Hoje, a estrela é a Estação Primeira, a Mangueira

Por Hildegard Angel

No Barracão da Mangueira, emocionada com o trabalho precioso do carnavalesco Leandro Vieira, aqui comigo. E tudo já está pronto!

Vem de longe minha ligação com a Mangueira. Em 1984, Braguinha era homenageado na Mangueira com o enredo "Yes, nós temos Braguinha". E eu resolvi homenagear Braguinha e a escola, antes de seu desfile, com uma festa-coquetel. Foi no Hotel Caesar Park, um pré-Baile Borbulhantes, que eu fazia na mesma noite com Ricardo Amaral, no Hippopotamus. Depois da homenagem no Caesar Park, nós viemos todos, lá da Praia de Ipanema, sambando pela rua Maria Quitéria, até chegar ao Hippo, na Barão da Torre. Eram os passistas, a bateria e nós. Quando chegamos ao nightclub do Amaral, fomos barrados, porque o porteiro não queria deixar entrar os componentes negros. Rodei minha baiana verde Mangueira (by Lucília Lopes), e os negros entraram, todos os passistas e os músicos. Afinal, a festa era minha! E foi a primeira vez que isso aconteceu no Hippo, para sempre acontecer. E foi a primeira vez que se animou um baile privado de carnaval com uma bateria de escola de samba. Passado o carnaval, a Mangueira me mandou uma linda placa de agradecimento. E isso é História do Carnaval Carioca.

Agora, passados 35 anos, cá estou eu de novo com a Mangueira. Emocionada e elétrica, depois de ter visitado seu Barracão, na Cidade do Samba, onde fui a convite do carnavalesco Leandro Vieira. Que lindeza de carros alegóricos! Quanta Emoção! Pena que seja proibido fotografar. Mas vocês podem morrer de curiosidade, porque Leandro se supera. Lá está o monumento dos Bandeirantes, dourado e grafitado, de onde saem duas cabeças de hidra vermelhas, ameaçadoras, e, no seu entorno, o massacre dos indígenas...
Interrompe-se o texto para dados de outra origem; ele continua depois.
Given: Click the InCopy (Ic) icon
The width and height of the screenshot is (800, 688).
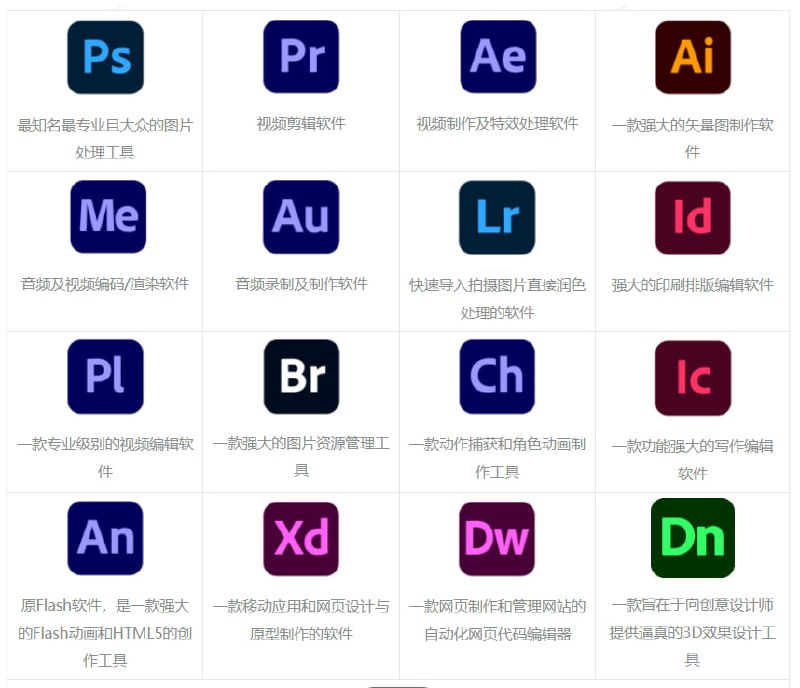Looking at the screenshot, I should tap(693, 377).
Trata-se de um enredo "iconoclasta", que questiona a História do Brasil da forma como é contada. Na qual heróis são vilões e vilões são heróis. E lá vem o carro afro, com suas palhas, seus tachos de latão e grandes esculturas de mitos africanos, alusivo ao período da escravatura, quando heróis de fato foram os negros insurgentes contra a escravidão, como o chamado "Dragão do Mar", barqueiro do Recife. Na Mangueira de 2019, herói foi quem lutou e deu a vida pela causa, e não quem assinou lei no papel.

Ah, tem os Heróis de 68, que não sobreviveram para contar essa História, mas deixaram seus descendentes pra fazer a denúncia... Enfim, como diz o samba da Mangueira, "os heróis que não estão no retrato". E eu, como familiar de vítimas daquele período, estarei nesse carro, emocionada de receber convite tão honroso e emocionante, posicionada sobre uma pilha de livros da História do Brasil.

Sai de lá, pensando... Depois do carnaval, esses carros alegóricos da Mangueira deveriam ficar em exposição num espaço nobre, tipo o Museu de Arte Moderna. Eles são pura arte e inspiração, e representam técnica única, criada e desenvolvida no Brasil e por artistas brasileiros. A arte do carnaval é coisa nossa.